= Tabae =

Ancient Turkish city

Tabae or Tabai (Τάβαι) was a city in ancient Caria, although, according to Strabo it was located in a plain in Phrygia on the boundaries of Caria. The place is now Tavas, near Kale, Denizli in Turkey; some inscriptions and numerous ancient remains have been found.

Stephanus Byzantius mentions two cities of this name, one in Lydia (which is conjectured to be Tabala), the other in Caria. Livy says that it was on the frontier of Pisidia towards the coast of the Gulf of Pamphylia. The town in question, however, some coins of which are extant, was one which claimed to have been founded by one Tabus. Others derive its name from tabi, which in Semitic languages means "good", and others from a native word taba, meaning "rock", which seems a probable derivation.

==History==

In 189 BC, the consul Gnaeus Manlius Vulso, having defeated the inhabitants who blocked his passage, exacted from Tabae a fine of 25 talents and 10,000 medimni of wheat.

==Bishopric==
Tabae was also the seat of a diocese, a suffragan of Stauropolis.

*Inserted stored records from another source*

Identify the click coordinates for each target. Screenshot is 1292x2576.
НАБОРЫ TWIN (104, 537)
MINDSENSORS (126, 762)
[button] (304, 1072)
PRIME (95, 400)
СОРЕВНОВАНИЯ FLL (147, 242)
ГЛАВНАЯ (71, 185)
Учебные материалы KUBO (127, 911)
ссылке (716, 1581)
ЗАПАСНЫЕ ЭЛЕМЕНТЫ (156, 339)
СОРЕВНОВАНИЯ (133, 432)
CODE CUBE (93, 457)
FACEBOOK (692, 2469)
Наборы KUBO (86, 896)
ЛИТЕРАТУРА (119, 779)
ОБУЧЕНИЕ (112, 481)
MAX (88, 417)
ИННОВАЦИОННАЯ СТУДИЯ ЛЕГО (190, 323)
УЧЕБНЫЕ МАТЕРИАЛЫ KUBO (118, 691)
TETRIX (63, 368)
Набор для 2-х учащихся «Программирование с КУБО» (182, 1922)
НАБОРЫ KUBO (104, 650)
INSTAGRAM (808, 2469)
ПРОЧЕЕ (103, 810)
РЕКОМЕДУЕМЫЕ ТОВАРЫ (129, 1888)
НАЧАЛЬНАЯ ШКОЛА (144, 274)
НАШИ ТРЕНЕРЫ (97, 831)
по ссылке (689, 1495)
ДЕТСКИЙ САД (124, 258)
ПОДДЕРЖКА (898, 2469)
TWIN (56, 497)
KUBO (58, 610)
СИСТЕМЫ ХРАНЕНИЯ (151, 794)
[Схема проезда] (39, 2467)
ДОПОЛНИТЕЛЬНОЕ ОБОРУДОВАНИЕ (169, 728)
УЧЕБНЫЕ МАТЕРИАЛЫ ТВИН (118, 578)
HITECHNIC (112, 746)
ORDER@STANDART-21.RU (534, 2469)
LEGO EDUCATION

Three bishops of Tabae are known:

- Rufinus, present at the Council of Ephesus (431);
- Severus, at Constantinople (553);
- Basilius, at Nicæa (787).

The Notitiae Episcopatuum continue to mention the see among the suffragans of Stauropolis until the 13th century.

No longer a residential see, Tabae is included in the Catholic Church's list of titular sees.